Your objective:
The lines from the one holding "Where should I click to: Click" to the final line of the listing below are to be duplicated exactly, with both ends included and pictures omitted.
(Data shown)
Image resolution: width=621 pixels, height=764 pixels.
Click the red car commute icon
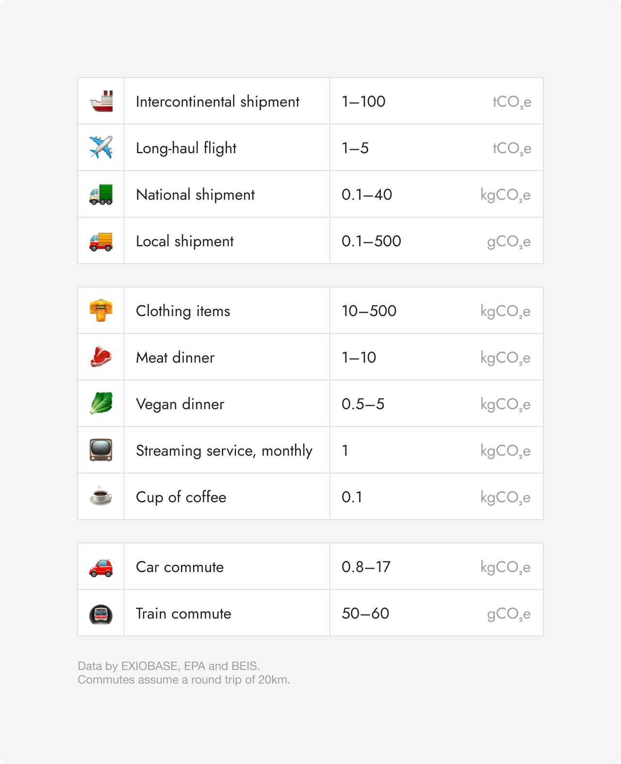101,567
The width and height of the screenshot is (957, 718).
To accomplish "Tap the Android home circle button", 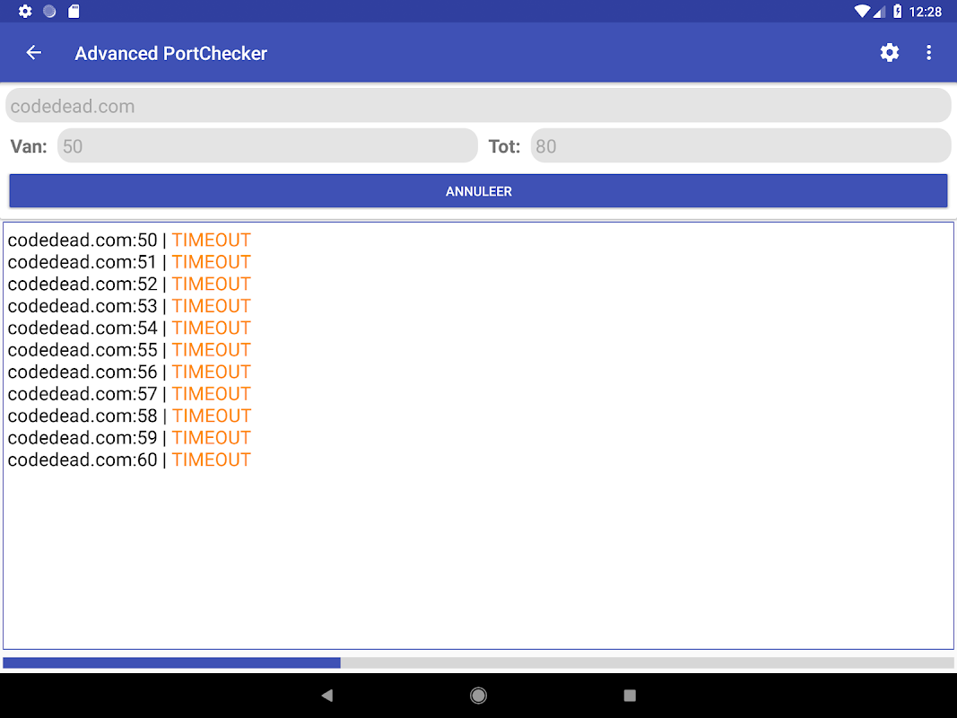I will click(479, 695).
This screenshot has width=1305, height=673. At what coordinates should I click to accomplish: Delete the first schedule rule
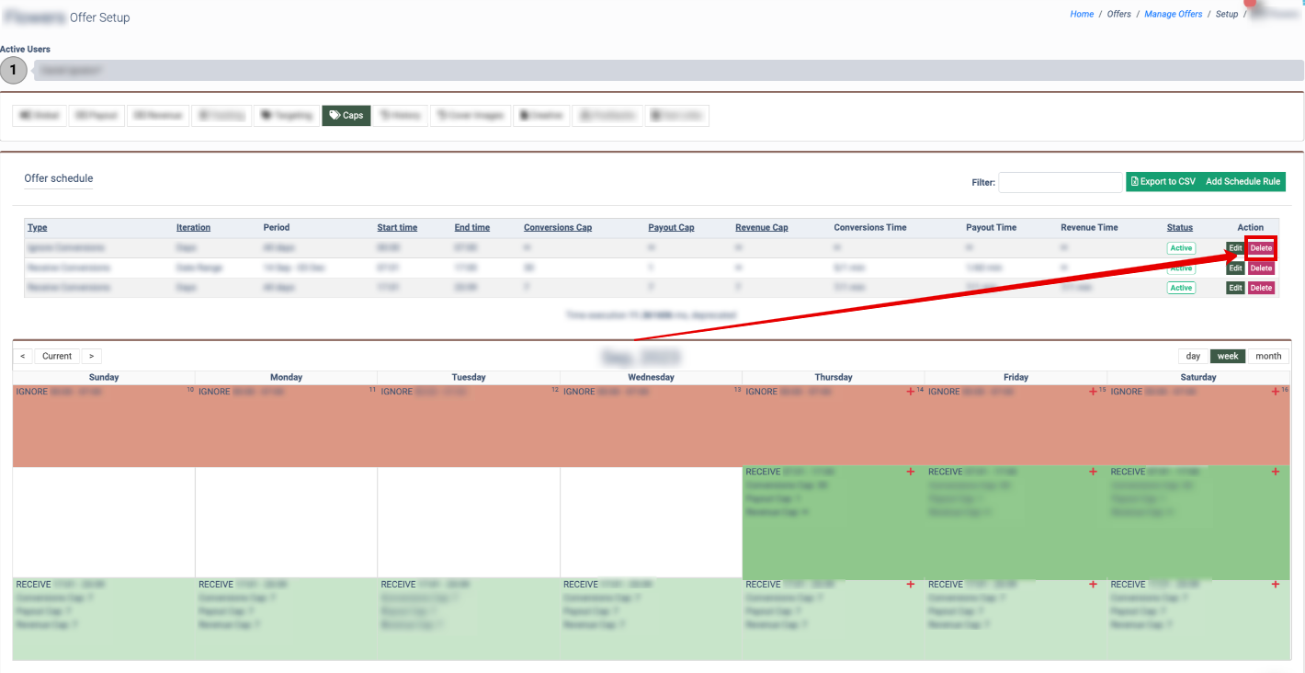1261,248
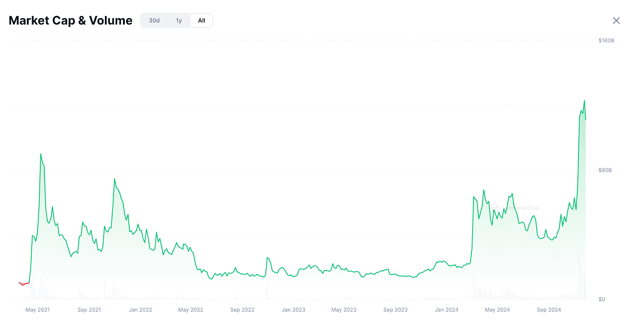This screenshot has height=328, width=633.
Task: Click the early 2021 peak on the chart
Action: coord(41,154)
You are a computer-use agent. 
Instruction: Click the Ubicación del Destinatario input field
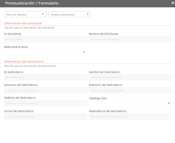click(x=45, y=90)
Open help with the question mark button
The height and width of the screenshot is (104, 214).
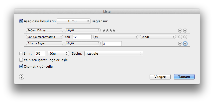point(22,77)
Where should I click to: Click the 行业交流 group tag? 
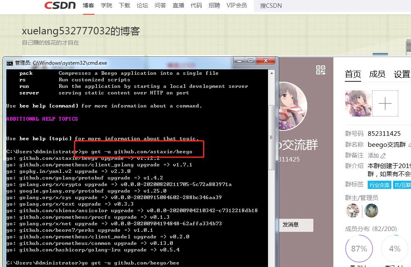[379, 185]
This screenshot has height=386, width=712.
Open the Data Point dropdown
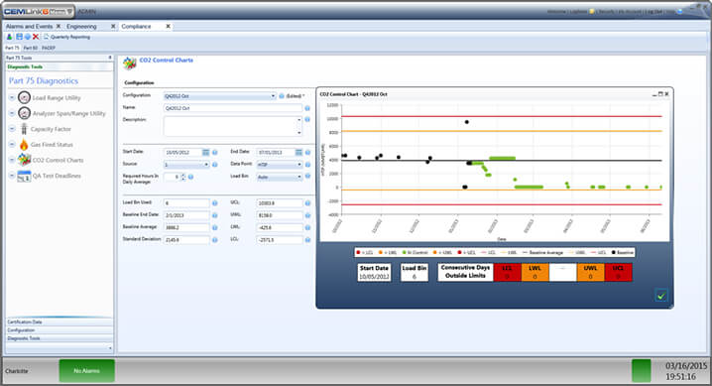click(x=280, y=165)
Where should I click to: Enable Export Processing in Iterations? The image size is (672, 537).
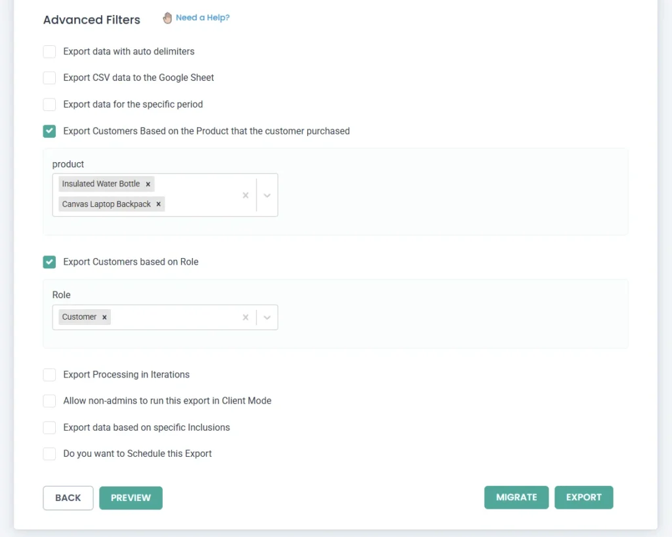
(End Data shown)
Exercise result:
Where should I click to: Click the 行业交流 group tag? 
[379, 185]
This screenshot has height=386, width=712.
Open the Data Point dropdown
click(x=280, y=165)
Where should I click to: Enable Export Processing in Iterations? The image size is (672, 537).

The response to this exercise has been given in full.